Although the device name is the same, there are some differences in the supplementary information. Can any of you folks see clues there?

Interestingly, when it's booted off the live USB the device sit0 doesn't appear. My understanding is that that's the interface between IPv4 and IPv6. I wonder why it's missing from the live USB, and if this is related.

----------

## NeddySeagoon

jyoung,

The name changed

And without the nvidia card ... enp1s0

With the nvidia card installed ... enp2s0

----------

## jyoung

NeddySeagoon, thanks for catching that!

I'm curious, why would the presence of a graphics device cause a network device's name to change?

----------

## Hu

You're using predictable network device names, so they are predictably renamed based on the PCI slot in which the device is found.  Apparently removing the graphics card changes the PCI slot in which the network device is connected, logically even if not physically.

----------

## Spanik

 *Hu wrote:*   

> You're using predictable network device names, so they are predictably renamed based on the PCI slot in which the device is found.  Apparently removing the graphics card changes the PCI slot in which the network device is connected, logically even if not physically.

 

So they are not predictable at all. 

This whole idea of those "predicatable" names is not delivering. It is very often that the names from the live-dvd are not what they will be once you have a running install. It is even worse with the /dev/sdx names. Luckily we have UUID to fall back on there because this /dev/sdx has never worked for me for getting the names in Grub right to get it booting after a clean install.

----------

## Hu

The names are predictable.  It's right there in the systemd name for the feature: https://www.freedesktop.org/wiki/Software/systemd/PredictableNetworkInterfaceNames/ ; given the address of a device, you can precisely predict which name it will get.

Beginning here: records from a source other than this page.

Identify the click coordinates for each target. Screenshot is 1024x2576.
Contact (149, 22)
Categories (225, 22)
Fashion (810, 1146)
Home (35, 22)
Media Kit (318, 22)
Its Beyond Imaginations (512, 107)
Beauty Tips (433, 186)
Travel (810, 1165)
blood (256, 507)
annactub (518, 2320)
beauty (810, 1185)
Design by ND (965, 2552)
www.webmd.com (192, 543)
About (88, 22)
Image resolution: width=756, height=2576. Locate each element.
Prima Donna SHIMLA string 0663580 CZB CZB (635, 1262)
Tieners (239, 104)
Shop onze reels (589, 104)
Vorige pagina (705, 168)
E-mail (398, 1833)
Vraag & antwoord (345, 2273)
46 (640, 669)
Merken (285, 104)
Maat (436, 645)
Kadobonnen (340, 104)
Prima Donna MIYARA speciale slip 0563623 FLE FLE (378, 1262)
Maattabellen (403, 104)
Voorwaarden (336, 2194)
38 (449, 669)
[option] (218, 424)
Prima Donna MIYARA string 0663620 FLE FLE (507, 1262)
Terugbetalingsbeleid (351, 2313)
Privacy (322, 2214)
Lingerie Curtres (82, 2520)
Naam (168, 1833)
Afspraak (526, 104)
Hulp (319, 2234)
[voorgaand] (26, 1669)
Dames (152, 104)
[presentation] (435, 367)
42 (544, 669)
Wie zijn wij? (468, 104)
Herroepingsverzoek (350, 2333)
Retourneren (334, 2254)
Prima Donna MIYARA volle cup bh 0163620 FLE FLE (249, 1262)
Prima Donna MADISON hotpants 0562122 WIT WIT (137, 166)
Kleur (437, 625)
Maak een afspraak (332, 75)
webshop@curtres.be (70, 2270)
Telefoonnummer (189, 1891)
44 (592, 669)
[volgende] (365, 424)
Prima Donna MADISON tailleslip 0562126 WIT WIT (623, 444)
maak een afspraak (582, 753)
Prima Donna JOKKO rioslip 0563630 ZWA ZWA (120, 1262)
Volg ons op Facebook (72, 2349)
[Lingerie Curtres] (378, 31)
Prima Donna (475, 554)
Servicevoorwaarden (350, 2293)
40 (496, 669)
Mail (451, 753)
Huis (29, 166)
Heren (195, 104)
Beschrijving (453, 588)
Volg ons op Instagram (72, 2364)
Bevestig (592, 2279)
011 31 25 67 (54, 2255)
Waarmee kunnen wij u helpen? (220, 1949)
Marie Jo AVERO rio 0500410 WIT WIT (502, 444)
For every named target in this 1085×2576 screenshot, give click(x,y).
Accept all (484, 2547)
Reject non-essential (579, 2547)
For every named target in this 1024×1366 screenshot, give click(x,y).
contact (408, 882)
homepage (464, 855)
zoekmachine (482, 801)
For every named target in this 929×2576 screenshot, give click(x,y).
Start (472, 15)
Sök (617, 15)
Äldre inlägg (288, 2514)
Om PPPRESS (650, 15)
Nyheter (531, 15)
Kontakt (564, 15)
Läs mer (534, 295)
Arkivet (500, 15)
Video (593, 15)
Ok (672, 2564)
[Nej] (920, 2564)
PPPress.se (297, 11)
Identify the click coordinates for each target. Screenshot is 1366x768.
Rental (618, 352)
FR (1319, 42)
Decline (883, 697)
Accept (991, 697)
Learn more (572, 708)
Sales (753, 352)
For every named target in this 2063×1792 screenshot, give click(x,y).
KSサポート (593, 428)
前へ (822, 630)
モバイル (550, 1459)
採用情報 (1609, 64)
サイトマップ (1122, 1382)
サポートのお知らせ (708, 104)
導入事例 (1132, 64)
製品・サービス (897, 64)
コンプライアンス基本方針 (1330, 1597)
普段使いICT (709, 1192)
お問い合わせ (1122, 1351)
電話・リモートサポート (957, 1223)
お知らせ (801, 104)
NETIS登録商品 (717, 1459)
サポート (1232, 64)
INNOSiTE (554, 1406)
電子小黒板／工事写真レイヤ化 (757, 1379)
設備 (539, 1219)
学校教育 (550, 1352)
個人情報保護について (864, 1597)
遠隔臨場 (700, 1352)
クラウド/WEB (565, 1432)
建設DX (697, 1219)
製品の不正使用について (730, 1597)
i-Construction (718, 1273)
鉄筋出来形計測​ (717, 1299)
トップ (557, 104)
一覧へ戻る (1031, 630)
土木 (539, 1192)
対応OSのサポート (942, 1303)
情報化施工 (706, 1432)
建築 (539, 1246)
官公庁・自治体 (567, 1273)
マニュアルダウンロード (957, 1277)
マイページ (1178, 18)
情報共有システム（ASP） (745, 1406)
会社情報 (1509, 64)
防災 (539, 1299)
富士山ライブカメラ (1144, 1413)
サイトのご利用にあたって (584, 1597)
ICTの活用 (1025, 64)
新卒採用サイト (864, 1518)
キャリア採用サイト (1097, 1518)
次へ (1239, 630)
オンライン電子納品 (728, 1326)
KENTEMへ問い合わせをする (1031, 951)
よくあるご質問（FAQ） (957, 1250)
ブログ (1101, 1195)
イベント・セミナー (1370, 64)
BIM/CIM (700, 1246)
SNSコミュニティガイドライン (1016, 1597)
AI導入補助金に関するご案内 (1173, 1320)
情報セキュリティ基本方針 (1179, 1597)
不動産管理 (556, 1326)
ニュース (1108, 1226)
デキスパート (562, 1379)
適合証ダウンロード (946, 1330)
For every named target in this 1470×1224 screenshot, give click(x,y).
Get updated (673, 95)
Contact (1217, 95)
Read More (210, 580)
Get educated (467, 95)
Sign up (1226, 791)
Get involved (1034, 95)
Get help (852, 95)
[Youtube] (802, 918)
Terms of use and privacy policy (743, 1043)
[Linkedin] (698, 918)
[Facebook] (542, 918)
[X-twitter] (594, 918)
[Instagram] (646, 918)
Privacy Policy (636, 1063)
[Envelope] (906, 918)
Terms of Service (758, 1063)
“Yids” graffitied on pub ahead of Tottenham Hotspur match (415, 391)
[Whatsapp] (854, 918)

/dev/sdX names are a bit less stable, and depend on whether your drives enumerate in the same order every time.

----------

## jyoung

Okay, it looks like one simple solution would be to add both device names to the default run level (I use openrc), and just let the missing device fail. Hardly elegant, but it would probably work. 

I'd actually love to learn more about the predictabitlity of the device names. The article links makes an interesting statment "...  they stay fixed even if hardware is added or removed ..." which seems to contradict what we're seeing here. When they say "hardware" are they talking about the card (which I would have assumed had it not been for the present counter example), or do they mean something else?

----------

## Hu

I believe they did not anticipate the existence of a system where your address changes in reaction to the absence of another device.  Personally, I disabled the predictable names long ago, because they add no value on a single NIC system, and I like being able to spell my device's name quickly.  enp0s3 doesn't roll off the tongue or my fingers nearly as readily as eth0.

----------

## jyoung

That might be a better choice for me as well. I like the idea of predictable names if they're absolutely predictable, but this would seem to be a significant loophole in the mechanism which makes them just as complicated as the generic names (more so, actually, in this case).

----------

## Jaglover

I see my sarcasm was hopelessly lost ...

----------

## NeddySeagoon

jyoung,

The 'predicable' device naming only swapped one set of corner cases for another.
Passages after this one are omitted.